Back in Altai
Our late and complex arrival at an amazingly bad hotel in Gorno-Altaisk prompts me to catch up on the travel diary…but first a recap of the initial days.
We arrived in Barnaul at 5am Saturday morning only somewhat haggard and sleep-deprived. A’s friend and architect colleague Lena N (and her stodgy but friendly boss) met us at the airport in Barnaul. From there we were whisked to her home, a pre-Revolution wooden house with gingerbread around the windows. At some point it was subdivided into four apartments, and Lena’s is on the second story. She’s remodeled it extensively, but has yet to get to the kitchen, which has an old fashioned stove whose pipes heat the whole apartment. She fed us a huge breakfast of I can’t remember what and then we sacked out for a few hours.
Around noon, I got a text message instructing us not to eat anything before arriving at the Fund’s office at 130. Clearly, it’s going to be all about food again. We had several lovely tomato and green salads, various cheeses, sweets, and meat and got a few hours to catch up with our friends at that office. They’ve done some renovating and even finally got DSL, something I’ve been begging them to do for years now.
Later that evening we shlepped part way home to meet another Lena (R) at a cafe and catch up on her news. She’s working mostly for the Global Environmental Facility project (big int’l bucks, huge bureaucracy) doing enviro education and outreach. She also sold her teeny tiny but very cute studio apartment and moved to the edge of town into the forest. She’s quite happy in a two-bedroom apt in a brand new building. Maybe we’ll get to see her/it on the way back out of town.
That was all Saturday, not even 24 hours in town! On Sunday I got shanghaied into interpreting for the film crew that is traveling along the same basic route we are. They’re nice folks and I enjoyed the extra time to hang out with Misha Shishin. At lunch time, in an utter downpour, we headed out in two cars of 9 people to Bobrovka (Beaverton), a lovely tiny village about 30 km up the Ob River. We were actually in this lovely pine forest at a “resort” that belongs to Altai State University. We were inspecting possible construction sites (eyeballing, more like) for a proposed (overly) elaborate strawbale building. A’s been trying to convince them that they will regret starting with something this complex as a starting point, but they’ve not backed down yet. Tons of angles, lots of unnecessarily complex wall breaks, multi-story, curved, etc. Anyhow, who are we to say…it rained throughout, and we finally retired to the “restaurant” for a snack.

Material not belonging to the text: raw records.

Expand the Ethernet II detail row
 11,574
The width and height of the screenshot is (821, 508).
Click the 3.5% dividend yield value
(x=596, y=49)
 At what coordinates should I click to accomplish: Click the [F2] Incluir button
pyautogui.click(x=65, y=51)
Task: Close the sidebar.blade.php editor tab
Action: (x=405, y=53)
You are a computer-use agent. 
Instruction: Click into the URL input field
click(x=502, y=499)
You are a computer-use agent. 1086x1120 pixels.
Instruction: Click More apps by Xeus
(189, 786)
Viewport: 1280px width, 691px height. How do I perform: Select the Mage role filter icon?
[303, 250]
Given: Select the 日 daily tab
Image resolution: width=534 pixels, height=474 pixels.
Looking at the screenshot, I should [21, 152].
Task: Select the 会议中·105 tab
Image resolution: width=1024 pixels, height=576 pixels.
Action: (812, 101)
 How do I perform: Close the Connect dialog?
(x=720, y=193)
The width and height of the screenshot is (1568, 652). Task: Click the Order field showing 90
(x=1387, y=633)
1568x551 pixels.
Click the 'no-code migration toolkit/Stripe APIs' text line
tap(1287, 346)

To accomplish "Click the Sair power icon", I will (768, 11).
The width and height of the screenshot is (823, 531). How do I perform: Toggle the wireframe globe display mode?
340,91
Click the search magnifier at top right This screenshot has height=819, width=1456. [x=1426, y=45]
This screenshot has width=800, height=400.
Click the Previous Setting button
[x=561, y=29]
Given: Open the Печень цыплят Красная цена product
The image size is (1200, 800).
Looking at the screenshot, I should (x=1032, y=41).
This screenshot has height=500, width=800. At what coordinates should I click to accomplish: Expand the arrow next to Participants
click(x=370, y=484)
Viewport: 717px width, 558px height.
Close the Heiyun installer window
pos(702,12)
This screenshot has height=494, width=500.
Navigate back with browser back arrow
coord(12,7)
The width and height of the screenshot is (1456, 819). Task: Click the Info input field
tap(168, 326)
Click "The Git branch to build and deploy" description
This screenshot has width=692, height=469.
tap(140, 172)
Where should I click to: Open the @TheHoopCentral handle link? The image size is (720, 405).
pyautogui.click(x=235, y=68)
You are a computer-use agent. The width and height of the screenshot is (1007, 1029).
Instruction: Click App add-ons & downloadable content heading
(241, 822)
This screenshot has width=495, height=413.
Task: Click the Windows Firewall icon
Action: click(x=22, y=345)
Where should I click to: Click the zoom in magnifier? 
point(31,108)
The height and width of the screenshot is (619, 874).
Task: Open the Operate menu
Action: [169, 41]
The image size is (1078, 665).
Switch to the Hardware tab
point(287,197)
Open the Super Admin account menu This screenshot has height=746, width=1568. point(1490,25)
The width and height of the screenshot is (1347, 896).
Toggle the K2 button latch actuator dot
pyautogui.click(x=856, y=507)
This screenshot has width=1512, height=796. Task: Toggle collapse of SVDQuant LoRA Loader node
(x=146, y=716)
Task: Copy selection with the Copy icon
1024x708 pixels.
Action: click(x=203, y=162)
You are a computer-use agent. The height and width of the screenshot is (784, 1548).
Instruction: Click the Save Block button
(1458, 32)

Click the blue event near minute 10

We had to bring our our groceries and the staff (VERY) grudgingly sliced salami, cheese, and vegetables and set them out for us.
Monday…in the morning we made phone calls trying to arrange more meetings later this week. In the afternoon, A spoke at a very interesting roundtable (more like a long oval) at Altai State Technical University, where various perspectives on straw-bale construction in Altai and the US were addressed. A few people who had entered as skeptics left much more interested, so that was gratifying. The building was an amazing warren of hallways, connecting halls, classrooms, and stairwells. Clearly, new students have their work cut out for them just finding their way to class. I waxed nostalgic a bit with A about our university days – not much has changed in the classrooms and hallways, although we both agreed that students dress considerably more casually these days. Actually, people in general dress more casually and women look a lot less like hookers or drag queens than they used to. I almost blend in. On a good day.
After waking up at 400, bright eyed and bushy tailed this morning (Tuesday), I settled down to a bit of translation before the day started. It’s been raining heavily at night, on/off, probably to the tune of 3+ inches since we arrived in Barnaul. Apparently it’s been like this all month and is unusual. People’s garden plots are looking well-watered but kinda wimpy for this late in the spring.
We caught a 1020 am bus to Gorno-Altaisk, figuring we’d be at our destination by 1pm. Silly us. This bus stopped what seemed like every kilometer to pick up and drop off people at random places along the road. Sometimes the only thing visible for miles in any direction was a single-track muddy footpath leading off into the lush greenery. Finally pulled into town about 315pm and have been running around ever since trying to have our passports in two places at the same time – the hotel and the visa registration service. Poor Alyson is making the final run to the registration office now. We haven’t eaten since 8am this morning, except for snacks.
Back to the reason I sat down to write. This hotel. It is on the main square of the “city” (really an overblown town), catty-corner to the provincial parliament, and Lenin is waving to us from the middle of the square. This city has a population of 50K but is hugely provincial. The hotel, which I guess was nice at some point, is not so much now. Despite begging, we could not get a room with a bathroom. We are paying ~$40 for a two-person room with a sink, rattly parquet (painted basic brown) floors, a smell that is approximate to the age of the room, a very sticky desk, and clean sheets! The bathroom is about 20 yards down the hall, has no toilet seats, and I was afraid to look in the shower (which it turns out is on the first floor and costs $1/hr). There was toilet paper (brown crepe), so that was a plus. I’m NOT looking forward to visiting that a couple of times in the middle of the night tonight.
That picture makes it look much nicer than it is!